The strategy was better at cutting back potentially lethal methicillin-resistant Staphylococcus aureus (MRSA) infections than screening and isolating infected patients, said the report in the New England Journal of Medicine.

The randomised study compared methods at 43 hospitals, including 74 ICUs and 74 256 patients.

The winning practice, known as "universal decolonisation," involves giving patients a nasal dose of the antibiotic mupirocin twice daily for five days, and bathing patients daily with cloths covered in antimicrobial chlorhexidine for the entire ICU stay.

"Universal decolonisation of patients in the ICU was the most effective strategy, significantly reducing MRSA-positive clinical cultures by 37% and bloodstream infections from any pathogen by 44%," said the study.

The method works by reducing the number of pathogens on the skin, "thus protecting patients in the ICU from their own microbiota during a period of heightened vulnerability to infection," said the study.

Spread of harmful pathogens

Also, by cutting back on the number of microbes, there were fewer opportunities for patient-to-patient spread of harmful pathogens.

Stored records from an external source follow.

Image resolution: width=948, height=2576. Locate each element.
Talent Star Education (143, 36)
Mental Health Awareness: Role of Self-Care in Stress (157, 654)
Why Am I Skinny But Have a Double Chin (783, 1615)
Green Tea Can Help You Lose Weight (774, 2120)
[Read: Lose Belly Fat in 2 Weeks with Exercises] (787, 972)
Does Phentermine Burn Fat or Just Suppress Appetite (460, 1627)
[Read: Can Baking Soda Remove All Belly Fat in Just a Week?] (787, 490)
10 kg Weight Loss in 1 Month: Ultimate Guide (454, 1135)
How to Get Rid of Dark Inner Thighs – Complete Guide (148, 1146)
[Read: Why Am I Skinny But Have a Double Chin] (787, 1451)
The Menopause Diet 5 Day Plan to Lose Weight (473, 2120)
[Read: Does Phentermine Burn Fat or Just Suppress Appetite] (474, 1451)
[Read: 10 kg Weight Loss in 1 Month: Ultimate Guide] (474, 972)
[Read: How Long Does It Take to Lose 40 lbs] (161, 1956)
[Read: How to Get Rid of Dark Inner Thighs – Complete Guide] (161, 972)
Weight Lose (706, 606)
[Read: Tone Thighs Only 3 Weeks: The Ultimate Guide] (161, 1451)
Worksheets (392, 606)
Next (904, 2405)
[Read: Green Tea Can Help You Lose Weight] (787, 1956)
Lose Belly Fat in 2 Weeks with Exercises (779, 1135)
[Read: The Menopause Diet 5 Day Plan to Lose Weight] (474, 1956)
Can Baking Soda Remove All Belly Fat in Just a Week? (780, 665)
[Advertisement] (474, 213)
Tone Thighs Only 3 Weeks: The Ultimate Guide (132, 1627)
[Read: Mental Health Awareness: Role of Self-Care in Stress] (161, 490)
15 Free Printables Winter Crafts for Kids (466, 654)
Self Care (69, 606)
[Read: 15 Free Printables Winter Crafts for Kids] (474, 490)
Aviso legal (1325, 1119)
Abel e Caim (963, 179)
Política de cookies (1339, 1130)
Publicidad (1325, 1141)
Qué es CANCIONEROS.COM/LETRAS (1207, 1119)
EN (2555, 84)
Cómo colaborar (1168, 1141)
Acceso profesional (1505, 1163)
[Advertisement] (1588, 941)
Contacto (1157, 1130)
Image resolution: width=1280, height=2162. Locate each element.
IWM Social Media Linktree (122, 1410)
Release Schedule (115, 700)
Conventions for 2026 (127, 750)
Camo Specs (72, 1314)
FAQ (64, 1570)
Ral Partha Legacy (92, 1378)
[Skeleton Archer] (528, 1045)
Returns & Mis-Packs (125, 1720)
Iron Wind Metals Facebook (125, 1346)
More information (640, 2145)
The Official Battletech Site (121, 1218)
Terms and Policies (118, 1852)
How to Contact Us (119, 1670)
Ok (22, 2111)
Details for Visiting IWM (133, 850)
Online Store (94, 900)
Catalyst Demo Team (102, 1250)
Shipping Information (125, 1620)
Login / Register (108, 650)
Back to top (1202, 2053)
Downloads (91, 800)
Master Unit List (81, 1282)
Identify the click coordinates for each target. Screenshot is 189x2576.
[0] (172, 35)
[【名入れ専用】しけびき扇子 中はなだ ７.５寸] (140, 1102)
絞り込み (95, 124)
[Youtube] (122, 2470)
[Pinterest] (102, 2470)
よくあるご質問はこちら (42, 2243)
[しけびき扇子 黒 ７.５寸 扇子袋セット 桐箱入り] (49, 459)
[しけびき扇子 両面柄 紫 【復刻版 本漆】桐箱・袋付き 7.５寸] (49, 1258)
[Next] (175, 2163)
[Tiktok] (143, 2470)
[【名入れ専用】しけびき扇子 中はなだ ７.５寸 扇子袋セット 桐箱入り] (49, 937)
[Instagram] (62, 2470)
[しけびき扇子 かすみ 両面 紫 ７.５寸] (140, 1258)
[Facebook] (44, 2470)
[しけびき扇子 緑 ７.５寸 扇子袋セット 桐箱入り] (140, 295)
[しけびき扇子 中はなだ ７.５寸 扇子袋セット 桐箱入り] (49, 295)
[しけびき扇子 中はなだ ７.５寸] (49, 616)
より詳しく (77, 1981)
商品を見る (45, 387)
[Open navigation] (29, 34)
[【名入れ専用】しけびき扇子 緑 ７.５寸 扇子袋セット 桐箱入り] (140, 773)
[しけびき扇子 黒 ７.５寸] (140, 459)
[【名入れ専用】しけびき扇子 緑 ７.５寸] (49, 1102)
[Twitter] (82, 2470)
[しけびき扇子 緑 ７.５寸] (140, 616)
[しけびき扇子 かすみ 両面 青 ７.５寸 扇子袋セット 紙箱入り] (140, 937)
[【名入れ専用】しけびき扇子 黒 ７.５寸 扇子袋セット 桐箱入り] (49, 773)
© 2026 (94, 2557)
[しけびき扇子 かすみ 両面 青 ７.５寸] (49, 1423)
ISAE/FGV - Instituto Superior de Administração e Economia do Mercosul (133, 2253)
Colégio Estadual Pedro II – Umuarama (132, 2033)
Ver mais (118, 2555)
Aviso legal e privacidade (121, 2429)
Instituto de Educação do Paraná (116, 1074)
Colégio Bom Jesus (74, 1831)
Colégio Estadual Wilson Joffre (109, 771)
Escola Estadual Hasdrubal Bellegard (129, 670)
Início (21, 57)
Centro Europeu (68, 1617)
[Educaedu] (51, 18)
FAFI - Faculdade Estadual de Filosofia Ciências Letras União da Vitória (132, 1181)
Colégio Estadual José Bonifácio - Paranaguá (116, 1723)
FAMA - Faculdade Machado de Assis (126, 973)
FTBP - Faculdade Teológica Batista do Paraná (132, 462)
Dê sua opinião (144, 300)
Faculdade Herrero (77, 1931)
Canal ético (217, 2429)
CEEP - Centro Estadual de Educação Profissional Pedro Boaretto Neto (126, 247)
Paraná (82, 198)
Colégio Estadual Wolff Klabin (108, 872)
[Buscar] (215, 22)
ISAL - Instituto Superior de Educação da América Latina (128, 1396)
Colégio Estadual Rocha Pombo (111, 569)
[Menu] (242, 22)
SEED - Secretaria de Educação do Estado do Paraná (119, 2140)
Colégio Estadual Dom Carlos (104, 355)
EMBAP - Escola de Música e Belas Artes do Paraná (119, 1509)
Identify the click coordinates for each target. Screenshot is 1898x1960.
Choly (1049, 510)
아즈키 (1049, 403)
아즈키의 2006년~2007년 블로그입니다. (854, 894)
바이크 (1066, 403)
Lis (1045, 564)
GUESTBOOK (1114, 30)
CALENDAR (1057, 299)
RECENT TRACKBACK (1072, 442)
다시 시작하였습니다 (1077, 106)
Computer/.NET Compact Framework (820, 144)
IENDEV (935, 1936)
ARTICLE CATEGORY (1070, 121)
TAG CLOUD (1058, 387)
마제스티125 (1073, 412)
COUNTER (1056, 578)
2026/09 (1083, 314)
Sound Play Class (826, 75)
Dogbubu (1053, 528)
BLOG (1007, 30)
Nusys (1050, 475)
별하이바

Another key to the strategy was it began on the first day in the ICU, eliminating the waiting involved with trying to isolate patients who may be infected.

The findings indicate that legislative mandates - currently on the books in nine US states - that require MRSA screening in the ICU may be misguided.

"This study helps answer a long-standing debate in the medical field about whether we should tailor our efforts to prevent infection to specific pathogens, such as MRSA, or whether we should identify a high-risk patient group and give them all special treatment to prevent infection," said lead author Susan Huang.

"The universal decolonisation strategy was the most effective and the easiest to implement. It eliminates the need for screening ICU patients for MRSA," said Huang, medical director of epidemiology and infection prevention at University of California Irvine Health.

Caring for ICU patients

Washing all ICU patients this way could also cut down on unnecessary surveillance tests and do away with precautions over contacting patients who test positive, which can interfere with care, the researchers said.

However, some prior research has pointed to the possibility that widespread use of chlorhexidine and mupirocin could lead to MRSA resistance, so such efforts would need to be monitored carefully.

MRSA is priority target among health care associated infections because of its prevalence, virulence and multidrug resistant profile, said the study.

The study, known as the REDUCE MRSA trial, was carried out by the University of California, Irvine, Harvard Pilgrim Health Care Institute, Hospital Corporation of America (HCA) and the Centers for Disease Control and Prevention.